Exercise prompt:
Repeat every entry exactly. Do not include the pictures.

[Stored data entries]
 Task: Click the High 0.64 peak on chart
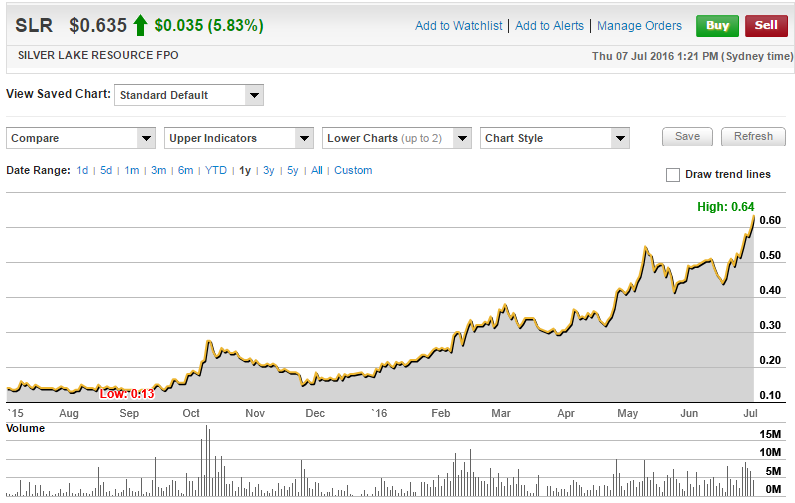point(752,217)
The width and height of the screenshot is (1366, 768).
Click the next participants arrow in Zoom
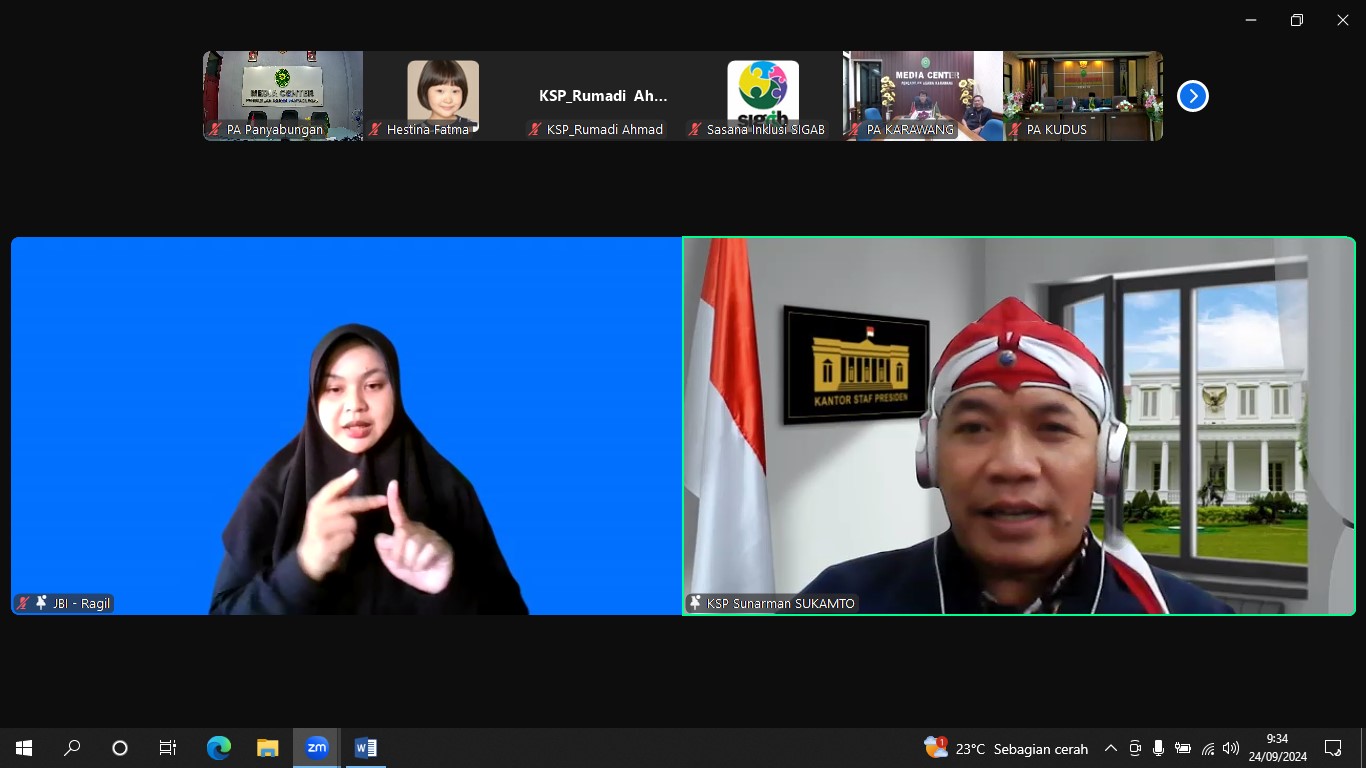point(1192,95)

Exercise result:
 Task: Click the High 0.64 peak on chart
point(752,217)
The width and height of the screenshot is (1366, 768).
Click the next participants arrow in Zoom
point(1192,95)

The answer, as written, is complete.